■ Problem to solve: Gather every line in the entries below that contains the word "banner", and copy each one. Matches must agree in case.

Pointing records for text and elements:

..........

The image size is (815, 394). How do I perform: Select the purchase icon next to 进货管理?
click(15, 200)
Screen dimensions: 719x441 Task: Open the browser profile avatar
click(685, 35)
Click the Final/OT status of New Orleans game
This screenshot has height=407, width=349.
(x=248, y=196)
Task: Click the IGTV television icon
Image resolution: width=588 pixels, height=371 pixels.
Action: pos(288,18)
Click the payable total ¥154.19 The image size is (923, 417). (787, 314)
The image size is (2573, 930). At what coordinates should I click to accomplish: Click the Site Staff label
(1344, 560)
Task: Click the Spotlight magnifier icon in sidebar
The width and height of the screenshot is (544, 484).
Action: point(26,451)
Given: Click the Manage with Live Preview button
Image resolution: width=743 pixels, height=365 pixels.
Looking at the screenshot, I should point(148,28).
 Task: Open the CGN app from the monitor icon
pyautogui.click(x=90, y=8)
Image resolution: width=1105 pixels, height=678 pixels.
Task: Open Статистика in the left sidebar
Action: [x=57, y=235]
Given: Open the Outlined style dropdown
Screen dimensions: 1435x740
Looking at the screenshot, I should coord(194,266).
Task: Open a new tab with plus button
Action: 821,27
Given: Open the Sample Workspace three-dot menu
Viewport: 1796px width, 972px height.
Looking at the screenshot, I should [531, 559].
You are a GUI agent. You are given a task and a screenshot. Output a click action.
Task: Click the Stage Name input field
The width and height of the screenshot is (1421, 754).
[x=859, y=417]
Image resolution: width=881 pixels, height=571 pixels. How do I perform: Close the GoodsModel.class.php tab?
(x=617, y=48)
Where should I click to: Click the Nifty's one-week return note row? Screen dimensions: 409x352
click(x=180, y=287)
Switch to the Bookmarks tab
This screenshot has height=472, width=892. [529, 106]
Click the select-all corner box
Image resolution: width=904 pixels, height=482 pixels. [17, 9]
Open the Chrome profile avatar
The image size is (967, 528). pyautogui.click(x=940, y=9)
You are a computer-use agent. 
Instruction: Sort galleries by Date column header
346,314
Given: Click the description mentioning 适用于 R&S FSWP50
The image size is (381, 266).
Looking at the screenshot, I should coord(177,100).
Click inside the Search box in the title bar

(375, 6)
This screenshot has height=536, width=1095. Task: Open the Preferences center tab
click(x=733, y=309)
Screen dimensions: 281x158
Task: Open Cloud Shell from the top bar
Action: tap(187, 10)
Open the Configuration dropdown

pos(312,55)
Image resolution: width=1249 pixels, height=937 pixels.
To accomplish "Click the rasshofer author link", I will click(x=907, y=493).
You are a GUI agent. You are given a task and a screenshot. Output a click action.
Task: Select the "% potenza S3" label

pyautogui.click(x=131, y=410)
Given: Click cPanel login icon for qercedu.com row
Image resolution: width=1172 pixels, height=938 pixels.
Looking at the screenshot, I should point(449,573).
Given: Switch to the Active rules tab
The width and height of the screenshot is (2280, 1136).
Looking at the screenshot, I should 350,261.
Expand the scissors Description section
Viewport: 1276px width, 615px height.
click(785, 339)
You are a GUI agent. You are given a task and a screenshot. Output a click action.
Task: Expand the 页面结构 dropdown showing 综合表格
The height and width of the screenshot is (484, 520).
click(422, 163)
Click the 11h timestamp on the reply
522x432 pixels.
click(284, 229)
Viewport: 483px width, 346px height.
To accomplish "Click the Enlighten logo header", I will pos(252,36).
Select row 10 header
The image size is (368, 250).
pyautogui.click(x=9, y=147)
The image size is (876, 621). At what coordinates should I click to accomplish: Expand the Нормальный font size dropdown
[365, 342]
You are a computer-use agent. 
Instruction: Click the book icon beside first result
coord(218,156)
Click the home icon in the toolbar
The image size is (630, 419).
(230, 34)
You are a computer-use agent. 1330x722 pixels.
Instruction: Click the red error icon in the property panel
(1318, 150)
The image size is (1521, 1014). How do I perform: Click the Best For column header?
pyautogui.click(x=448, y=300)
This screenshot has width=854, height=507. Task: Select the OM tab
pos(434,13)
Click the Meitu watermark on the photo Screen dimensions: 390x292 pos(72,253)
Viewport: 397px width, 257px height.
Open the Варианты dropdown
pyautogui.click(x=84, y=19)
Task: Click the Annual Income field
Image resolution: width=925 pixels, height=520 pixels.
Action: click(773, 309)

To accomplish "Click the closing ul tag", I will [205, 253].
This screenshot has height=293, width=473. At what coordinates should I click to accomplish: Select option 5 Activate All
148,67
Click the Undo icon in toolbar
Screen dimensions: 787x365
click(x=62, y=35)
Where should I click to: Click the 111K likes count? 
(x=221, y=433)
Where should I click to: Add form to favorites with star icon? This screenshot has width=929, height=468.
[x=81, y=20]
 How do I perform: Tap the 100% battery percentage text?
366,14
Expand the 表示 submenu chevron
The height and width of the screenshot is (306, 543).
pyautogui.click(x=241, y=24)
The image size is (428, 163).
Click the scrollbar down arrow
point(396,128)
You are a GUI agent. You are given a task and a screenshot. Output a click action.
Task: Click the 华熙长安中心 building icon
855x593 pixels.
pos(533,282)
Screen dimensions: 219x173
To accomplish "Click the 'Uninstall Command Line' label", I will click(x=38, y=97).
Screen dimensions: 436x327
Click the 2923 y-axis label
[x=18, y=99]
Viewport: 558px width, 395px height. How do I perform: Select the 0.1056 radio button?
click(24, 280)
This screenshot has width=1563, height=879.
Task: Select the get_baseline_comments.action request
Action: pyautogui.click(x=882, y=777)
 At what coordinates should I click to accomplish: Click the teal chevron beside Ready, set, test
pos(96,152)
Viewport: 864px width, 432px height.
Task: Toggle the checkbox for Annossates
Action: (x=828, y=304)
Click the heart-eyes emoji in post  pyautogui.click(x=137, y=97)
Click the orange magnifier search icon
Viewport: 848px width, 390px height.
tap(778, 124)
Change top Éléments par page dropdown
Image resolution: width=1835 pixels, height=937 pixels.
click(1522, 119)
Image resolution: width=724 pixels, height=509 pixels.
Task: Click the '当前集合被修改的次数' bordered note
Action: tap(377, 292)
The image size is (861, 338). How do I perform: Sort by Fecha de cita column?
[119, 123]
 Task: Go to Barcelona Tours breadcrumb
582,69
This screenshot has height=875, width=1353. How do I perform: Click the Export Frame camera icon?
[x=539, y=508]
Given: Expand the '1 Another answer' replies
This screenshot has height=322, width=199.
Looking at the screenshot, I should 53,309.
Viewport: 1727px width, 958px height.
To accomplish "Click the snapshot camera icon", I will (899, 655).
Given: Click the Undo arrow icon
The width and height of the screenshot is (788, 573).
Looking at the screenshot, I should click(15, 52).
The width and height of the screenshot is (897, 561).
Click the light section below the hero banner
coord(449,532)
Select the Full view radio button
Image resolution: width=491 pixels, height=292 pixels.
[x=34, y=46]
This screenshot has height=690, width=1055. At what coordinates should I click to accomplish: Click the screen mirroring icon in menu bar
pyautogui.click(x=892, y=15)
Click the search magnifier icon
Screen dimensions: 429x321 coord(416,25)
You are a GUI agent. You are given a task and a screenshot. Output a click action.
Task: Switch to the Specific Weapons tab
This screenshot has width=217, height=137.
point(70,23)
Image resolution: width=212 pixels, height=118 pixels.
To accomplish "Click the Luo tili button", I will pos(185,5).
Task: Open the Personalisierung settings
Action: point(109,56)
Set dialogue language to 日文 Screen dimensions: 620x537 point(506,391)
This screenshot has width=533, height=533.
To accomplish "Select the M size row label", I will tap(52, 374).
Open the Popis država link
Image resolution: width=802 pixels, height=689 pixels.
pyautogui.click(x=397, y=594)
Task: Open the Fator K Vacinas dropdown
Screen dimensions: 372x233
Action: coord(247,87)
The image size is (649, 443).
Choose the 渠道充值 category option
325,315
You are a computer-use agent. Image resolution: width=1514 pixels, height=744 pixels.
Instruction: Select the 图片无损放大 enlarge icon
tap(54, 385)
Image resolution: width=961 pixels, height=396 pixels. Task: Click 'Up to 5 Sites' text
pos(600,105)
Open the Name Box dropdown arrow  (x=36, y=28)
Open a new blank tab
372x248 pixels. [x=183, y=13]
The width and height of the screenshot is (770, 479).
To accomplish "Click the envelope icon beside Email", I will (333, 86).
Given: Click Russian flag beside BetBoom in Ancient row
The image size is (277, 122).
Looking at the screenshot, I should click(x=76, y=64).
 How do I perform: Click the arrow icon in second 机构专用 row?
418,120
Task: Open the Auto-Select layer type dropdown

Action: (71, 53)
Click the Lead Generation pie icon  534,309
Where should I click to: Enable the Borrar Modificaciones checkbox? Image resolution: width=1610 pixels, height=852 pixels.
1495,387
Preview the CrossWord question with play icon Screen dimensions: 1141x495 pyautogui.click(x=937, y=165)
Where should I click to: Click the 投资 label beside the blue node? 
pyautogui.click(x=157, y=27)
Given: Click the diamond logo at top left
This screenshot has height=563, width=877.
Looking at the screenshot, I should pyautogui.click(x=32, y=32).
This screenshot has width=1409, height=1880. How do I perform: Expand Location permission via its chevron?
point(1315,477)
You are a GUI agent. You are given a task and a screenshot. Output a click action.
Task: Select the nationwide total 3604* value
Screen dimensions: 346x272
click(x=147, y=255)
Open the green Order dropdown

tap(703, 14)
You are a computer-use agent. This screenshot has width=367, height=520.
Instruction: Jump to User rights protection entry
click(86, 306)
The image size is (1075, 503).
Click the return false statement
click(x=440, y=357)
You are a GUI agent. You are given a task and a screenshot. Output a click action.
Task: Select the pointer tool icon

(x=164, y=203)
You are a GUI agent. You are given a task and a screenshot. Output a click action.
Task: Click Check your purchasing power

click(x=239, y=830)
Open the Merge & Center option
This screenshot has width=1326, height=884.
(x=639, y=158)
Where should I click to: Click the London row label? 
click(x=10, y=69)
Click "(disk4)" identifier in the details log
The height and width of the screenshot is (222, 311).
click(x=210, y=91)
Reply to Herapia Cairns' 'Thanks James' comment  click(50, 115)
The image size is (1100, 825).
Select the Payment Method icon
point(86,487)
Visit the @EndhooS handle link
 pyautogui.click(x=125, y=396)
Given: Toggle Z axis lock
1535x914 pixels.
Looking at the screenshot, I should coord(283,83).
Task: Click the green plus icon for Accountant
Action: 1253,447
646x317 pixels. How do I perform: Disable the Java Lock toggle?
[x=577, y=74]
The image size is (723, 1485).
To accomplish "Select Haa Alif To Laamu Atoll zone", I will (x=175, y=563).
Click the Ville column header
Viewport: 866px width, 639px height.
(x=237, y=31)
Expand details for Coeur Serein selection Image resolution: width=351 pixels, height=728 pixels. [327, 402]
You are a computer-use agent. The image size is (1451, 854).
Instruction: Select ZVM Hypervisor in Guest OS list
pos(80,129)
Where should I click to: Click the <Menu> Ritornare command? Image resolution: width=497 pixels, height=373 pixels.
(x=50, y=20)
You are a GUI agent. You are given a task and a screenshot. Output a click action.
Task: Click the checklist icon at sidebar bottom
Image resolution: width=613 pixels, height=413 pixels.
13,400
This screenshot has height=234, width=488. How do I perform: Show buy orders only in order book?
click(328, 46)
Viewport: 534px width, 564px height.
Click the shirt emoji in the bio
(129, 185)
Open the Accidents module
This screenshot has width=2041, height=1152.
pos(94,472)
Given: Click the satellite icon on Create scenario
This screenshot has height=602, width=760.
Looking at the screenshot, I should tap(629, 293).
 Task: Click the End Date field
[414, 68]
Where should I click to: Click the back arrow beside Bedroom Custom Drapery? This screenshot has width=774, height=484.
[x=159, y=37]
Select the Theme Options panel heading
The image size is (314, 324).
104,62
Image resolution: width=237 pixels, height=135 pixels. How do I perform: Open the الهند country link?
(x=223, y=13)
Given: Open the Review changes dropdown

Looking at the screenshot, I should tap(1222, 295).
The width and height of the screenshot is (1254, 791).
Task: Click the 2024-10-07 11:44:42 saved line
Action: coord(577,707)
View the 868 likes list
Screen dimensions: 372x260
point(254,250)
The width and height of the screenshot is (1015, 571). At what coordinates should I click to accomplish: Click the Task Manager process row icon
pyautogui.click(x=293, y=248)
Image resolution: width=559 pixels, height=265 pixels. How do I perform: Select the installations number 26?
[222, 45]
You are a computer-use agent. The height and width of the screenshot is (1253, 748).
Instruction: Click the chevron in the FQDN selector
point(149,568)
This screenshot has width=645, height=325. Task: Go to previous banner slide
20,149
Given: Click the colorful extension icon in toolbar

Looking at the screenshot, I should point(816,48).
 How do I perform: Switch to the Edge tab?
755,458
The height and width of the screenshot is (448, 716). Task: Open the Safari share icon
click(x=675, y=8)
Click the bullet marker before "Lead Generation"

..........

■ Exercise output:
Click the light section below the hero banner
This screenshot has width=645, height=325. Task: Go to previous banner slide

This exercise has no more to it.